Polymorphisms in UGT1A1 are associated with indirect bilirubin concentrations in the general population (i.e. Gilbert’s syndrome). A promoter tandem TA repeat, UGT1A1*28 (TA)7, is associated with reduced UGT1A1 transcription versus UGT1A1*1 (TA)6, as is the far less frequent UGT1A1*37 (TA)813,14. Among atazanavir recipients, UGT1A1*28 has been associated with unconjugated hyperbilirubinemia 15,16, as has a C→T polymorphism (rs887829) that is in almost complete linkage disequilibrium with UGT1A1*2817. In the latter study, the UGT1A1*37 allele, which was present in 19 individuals, was perfectly tagged by the rs887829 T allele (D.W.H., personal communication, 10 June 2017).

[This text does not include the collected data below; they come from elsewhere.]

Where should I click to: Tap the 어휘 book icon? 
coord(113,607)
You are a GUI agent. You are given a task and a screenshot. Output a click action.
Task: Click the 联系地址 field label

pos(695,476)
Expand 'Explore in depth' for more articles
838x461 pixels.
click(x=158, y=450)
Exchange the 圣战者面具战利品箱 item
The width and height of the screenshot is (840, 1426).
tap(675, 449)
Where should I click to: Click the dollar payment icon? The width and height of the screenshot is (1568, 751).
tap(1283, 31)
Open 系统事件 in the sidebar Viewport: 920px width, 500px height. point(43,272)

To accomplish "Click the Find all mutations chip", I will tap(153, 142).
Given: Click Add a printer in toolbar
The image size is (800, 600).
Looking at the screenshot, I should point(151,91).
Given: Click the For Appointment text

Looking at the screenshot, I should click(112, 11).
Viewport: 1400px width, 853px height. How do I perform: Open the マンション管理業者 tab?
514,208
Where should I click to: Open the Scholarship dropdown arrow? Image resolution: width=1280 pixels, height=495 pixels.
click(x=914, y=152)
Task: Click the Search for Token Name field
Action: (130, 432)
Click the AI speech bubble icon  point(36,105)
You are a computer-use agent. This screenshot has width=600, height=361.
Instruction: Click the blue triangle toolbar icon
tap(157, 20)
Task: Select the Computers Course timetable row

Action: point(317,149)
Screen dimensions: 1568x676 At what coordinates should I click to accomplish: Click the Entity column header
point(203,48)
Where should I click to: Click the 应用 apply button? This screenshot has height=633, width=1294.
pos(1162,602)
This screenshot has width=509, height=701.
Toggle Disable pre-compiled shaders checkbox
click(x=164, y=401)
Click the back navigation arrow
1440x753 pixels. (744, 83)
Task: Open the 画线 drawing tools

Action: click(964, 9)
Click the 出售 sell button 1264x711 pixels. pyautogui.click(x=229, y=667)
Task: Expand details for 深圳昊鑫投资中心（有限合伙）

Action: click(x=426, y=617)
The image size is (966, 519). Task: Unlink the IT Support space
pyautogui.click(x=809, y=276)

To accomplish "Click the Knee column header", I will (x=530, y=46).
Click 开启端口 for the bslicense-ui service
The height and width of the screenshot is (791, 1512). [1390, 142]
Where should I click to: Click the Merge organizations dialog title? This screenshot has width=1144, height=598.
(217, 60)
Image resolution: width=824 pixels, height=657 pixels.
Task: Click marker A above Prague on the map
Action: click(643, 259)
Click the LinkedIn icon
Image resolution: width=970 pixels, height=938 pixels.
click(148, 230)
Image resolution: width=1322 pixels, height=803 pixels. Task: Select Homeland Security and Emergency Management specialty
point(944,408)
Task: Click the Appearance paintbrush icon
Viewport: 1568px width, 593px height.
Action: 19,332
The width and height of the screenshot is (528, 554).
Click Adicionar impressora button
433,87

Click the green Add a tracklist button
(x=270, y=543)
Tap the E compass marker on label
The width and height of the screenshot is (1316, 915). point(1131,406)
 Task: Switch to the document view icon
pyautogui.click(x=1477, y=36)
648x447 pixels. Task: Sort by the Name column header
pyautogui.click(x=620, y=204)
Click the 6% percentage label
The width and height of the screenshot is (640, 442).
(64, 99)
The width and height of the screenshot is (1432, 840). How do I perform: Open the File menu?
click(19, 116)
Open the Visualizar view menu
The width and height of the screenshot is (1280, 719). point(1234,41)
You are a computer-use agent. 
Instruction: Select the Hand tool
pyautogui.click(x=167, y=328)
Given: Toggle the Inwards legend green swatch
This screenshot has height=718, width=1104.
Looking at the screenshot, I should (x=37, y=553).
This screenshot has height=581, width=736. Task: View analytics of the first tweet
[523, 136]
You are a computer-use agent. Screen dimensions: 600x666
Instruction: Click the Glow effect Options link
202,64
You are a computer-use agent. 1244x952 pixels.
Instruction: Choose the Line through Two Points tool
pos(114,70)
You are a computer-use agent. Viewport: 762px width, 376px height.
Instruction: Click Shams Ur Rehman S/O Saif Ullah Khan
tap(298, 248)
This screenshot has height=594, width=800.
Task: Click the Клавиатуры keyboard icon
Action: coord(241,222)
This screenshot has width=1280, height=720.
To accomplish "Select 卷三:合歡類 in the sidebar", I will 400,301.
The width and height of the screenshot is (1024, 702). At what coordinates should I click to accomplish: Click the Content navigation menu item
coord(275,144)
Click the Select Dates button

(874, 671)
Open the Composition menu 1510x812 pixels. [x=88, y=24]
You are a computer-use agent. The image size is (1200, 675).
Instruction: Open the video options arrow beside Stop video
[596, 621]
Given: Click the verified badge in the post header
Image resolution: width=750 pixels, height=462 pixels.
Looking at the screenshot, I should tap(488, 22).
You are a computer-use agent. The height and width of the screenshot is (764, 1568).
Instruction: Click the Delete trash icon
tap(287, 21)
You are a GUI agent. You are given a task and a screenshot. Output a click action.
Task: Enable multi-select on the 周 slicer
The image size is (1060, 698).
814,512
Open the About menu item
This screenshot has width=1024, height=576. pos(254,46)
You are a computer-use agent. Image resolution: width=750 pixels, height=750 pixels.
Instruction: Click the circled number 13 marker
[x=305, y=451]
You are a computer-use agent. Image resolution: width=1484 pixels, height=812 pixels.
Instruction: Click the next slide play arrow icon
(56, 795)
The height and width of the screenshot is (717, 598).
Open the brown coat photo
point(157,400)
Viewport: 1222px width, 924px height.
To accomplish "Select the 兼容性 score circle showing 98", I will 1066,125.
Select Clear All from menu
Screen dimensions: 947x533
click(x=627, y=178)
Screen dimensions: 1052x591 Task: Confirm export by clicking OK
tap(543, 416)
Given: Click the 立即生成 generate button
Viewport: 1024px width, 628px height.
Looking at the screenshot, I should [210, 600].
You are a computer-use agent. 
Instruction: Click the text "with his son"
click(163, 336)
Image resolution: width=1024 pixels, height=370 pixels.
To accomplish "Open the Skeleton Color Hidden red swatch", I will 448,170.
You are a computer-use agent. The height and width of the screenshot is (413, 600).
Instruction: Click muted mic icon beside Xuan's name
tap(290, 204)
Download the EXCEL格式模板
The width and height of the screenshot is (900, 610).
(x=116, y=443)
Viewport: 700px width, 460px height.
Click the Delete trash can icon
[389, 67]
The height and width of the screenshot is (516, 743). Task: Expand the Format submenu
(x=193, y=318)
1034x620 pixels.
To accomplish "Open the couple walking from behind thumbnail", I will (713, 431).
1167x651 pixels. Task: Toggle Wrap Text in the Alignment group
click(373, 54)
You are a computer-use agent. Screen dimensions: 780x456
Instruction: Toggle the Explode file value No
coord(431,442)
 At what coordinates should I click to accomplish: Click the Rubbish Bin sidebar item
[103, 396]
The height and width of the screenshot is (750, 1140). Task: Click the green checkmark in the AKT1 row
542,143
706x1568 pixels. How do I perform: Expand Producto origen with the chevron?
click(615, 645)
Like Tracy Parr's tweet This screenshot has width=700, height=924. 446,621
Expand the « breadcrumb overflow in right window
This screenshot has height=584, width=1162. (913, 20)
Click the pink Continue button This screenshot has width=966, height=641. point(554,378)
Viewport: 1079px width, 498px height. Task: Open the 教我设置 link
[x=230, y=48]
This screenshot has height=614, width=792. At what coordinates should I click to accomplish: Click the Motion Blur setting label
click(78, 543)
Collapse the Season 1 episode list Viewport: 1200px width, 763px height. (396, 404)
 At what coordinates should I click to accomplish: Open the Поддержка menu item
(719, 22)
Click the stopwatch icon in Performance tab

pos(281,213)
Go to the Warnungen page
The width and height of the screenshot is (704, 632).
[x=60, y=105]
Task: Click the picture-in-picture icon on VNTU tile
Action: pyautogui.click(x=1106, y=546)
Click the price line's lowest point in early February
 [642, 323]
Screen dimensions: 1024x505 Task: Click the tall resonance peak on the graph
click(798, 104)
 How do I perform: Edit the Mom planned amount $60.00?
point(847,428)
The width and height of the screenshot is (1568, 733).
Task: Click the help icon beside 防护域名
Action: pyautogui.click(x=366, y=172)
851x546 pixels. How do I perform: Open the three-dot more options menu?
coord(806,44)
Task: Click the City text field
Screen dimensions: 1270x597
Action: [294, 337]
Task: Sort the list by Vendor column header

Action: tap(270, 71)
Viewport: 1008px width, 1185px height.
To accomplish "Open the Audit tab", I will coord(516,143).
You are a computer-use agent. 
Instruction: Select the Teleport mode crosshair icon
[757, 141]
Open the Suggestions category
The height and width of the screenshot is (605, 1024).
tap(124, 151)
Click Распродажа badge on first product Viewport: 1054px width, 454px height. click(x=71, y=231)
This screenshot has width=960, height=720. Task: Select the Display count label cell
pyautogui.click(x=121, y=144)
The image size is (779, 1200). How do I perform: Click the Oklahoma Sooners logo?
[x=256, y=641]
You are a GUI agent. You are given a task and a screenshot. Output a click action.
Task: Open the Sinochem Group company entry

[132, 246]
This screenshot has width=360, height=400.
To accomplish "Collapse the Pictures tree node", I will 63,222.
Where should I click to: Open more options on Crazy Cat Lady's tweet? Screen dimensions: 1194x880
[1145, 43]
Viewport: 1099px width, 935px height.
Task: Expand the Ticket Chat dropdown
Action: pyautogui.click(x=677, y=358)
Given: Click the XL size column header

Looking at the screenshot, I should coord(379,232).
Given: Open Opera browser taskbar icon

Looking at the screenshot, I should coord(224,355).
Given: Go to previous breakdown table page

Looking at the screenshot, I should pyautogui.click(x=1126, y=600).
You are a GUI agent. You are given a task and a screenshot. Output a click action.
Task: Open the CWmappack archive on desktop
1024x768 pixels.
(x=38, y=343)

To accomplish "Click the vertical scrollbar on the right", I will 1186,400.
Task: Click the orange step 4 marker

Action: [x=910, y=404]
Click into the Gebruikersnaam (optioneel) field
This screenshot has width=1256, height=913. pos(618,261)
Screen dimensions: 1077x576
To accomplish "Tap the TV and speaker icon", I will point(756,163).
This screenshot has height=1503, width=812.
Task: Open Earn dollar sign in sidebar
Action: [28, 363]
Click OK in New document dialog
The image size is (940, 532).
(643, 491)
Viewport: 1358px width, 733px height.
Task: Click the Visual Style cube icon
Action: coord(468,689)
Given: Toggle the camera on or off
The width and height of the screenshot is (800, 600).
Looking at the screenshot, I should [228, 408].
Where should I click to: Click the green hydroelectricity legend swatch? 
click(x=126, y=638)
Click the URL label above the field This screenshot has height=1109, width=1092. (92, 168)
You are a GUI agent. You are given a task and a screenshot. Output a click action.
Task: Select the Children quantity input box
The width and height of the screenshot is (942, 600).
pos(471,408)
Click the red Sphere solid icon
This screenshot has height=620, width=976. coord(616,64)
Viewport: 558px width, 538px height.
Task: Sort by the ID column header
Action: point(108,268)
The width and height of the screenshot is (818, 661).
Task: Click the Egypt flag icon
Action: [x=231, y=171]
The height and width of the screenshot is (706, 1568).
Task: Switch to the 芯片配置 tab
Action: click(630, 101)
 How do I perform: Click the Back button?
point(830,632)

In a genome-wide study involving individuals who had been randomized to atazanavir-containing regimens in ACTG protocol A5202, rs887829 T/T genotype and baseline indirect bilirubin were independently associated with peak on-treatment total bilirubin concentration 17. An analysis from the Swiss HIV Cohort Study found an association between Gilbert’s polymorphism and atazanavir discontinuation 18, although a follow-up study based on data from ACTG protocol A5202 did not replicate this finding 16. A subsequent study based on ACTG protocol A5257 showed that, among 481 participants who were randomized to initiate atazanavir/r, the likelihood of bilirubin-related discontinuation of atazanavir/r was low with UGT1A1 rs887829 non-T/T genotypes (i.e. C/C or C/T), but substantially higher with rs887829 T/T, particularly among White participants 19. In 2015, informed largely by the genetic association analysis of protocol A5257, the Clinical Pharmacogenetics Implementation Consortium (CPIC) recommended that providers consider prescribing an agent other than atazanavir among UGT1A1 poor metabolizers, particularly where jaundice would be of a concern to the patient, but no need to avoid atazanavir with other genotypes 20.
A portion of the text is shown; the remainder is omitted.